Host gene expression profiling

Meta-transcriptomic sequencing using Oxford Nanopore Technology (ONT) platform (mtTGS) and Illumina platform (mtNGS) was performed to obtain host transcriptomic information. The fastq files from NGS Sequencing were aligned to transcript reference GRCh38 by Hisat2 (version 2.21) to get sam files. Next, the sam files were converted to bam files by Samtools version (1.6). Next, we used featureCounts (version 2.0.1) to quantify gene expression (with parameter “-g gene_id”).

Differential expression analysis was performed with DESeq2 (version 1.34.0)46 by taking genes or transcripts count matrix as input. We filtered out the genes/transcripts which were not expressed in any sample. The Fold Change (FC) and p-value of each annotated gene were calculated.

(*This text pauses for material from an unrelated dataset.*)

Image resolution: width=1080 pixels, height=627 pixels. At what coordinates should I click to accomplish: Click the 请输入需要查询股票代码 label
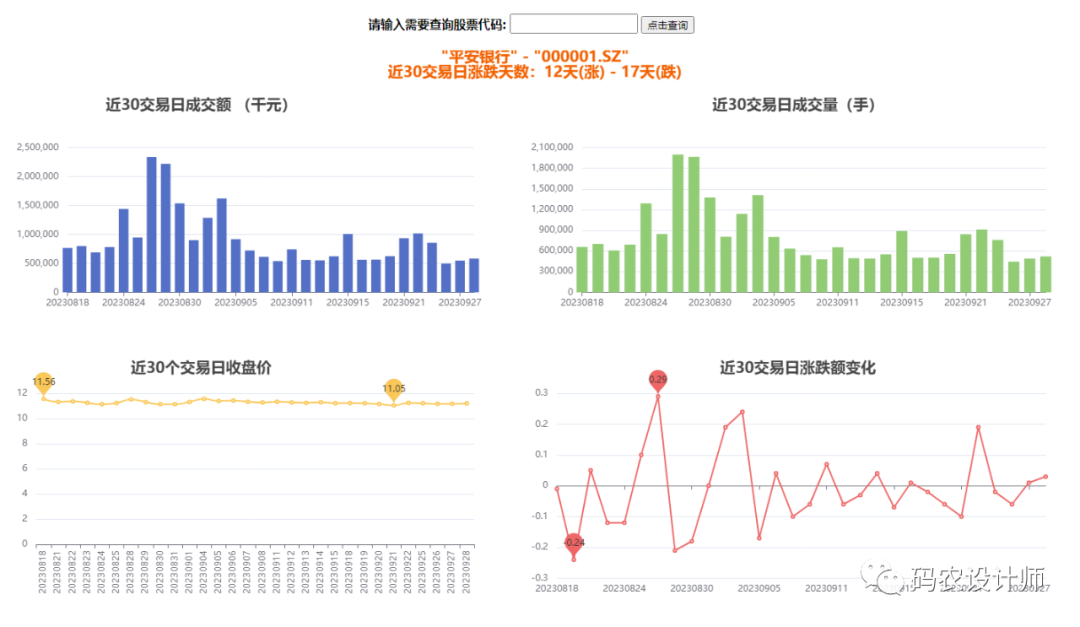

Gene Ontology (GO) and Gene Set Enrichment Analysis (GSEA) were performed using version 4.2.0 of the R package clusterProfiler.47 The differentially expressed genes (DEGs) were subjected to GO analysis using the enrichGO function to identify enriched biological processes. To evaluate the biological significance of the gene sets, GSEA was performed using the gseGO function.

Metatranscriptome analysis of Illumina reads

The quality-controlled illumina sequencing data were filtered out of the human reference genome (GRCH38 reference database) using KneadData (v0.10.0).48 Using the Virosaurus49 (downloaded in January 2023) viral genome dataset as a reference, the sequences after host removal were mapped and analyzed using bowtie2 (v2.3.4.1),50 requiring genome coverage >30% and depth >1X, then the taxonomic classification and relative abundance of viruses were calculated using the ‘samtools idxstats’ command.51 Meanwhile, to obtain bacterial annotation information at the species level, read counts mapping to 16 S rRNA genes in the SILVA52 database were calculated using the PhyloFlash (v3.4)53 selecting a similarity greater than or equal to 98% as the threshold value. The eukaryotic pathogen genome database EUPATHDB-4654 was used as a reference for qualitative and quantitative analysis of fungal pathogens using bowtie2 and samtools.

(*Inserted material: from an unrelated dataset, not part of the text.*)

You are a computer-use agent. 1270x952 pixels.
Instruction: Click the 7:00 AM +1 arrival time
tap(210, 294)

Profiling of virulence factor in BALF of patients with invasive ventilated COVID-19

Bacterial virulence factor searches were performed on the metatranscriptome using the shortBRED toolkit (v0.9.5),55 using the Virulence Factor Core Dataset (VFDB)56 (downloaded in March 2023) as a reference. Briefly, the shortbred_identify.py script was used to identify and quantify unique markers of virulence factors.

Statistical analysis

Continuous data are presented as a median with an interquartile range and analyzed using a Mann–Whitney test. For clinical characteristics of the study chorts, One-tailed degree of significance between groups was set at P < 0.05. The statistics for the significance of differences in microbial abundance were all performed using the one-tailed Wilcox test. All statistical analyses were performed in Rstudio using R4.2.0, and plotted using the ggplot2 package. Unless specified, multiple-testing correction was not carried out due to the sample size of the cohort, and mainly the non-corrected statistical tests were presented.

Multi-omics association analysis

In conducting correlation analysis, a minimum presence of 20 samples for bacteria, fungi, viruses, virulence factors, BALF cytokines, and host differential genes is mandatory, and the features that fail to meet this criterion are omitted beforehand. We utilized the corAndPvalue function of the R package WGCNA57 to perform the correlation analysis, which enabled the calculation of the Spearman correlation coefficient. Benjamini & Hochberg step-down false discovery rate controlling procedure was then applied for P-value correction, using an alpha value of 0.05. We set the threshold for selecting the significant correlation matrix at an adjusted p-value < 0.05. For host correlations with bacteria, fungi, and virulence factors, we displayed only those rows and columns where the correlation coefficient was greater than 0.6, while for other correlation matrices, the minimum correlation coefficient threshold was 0.5.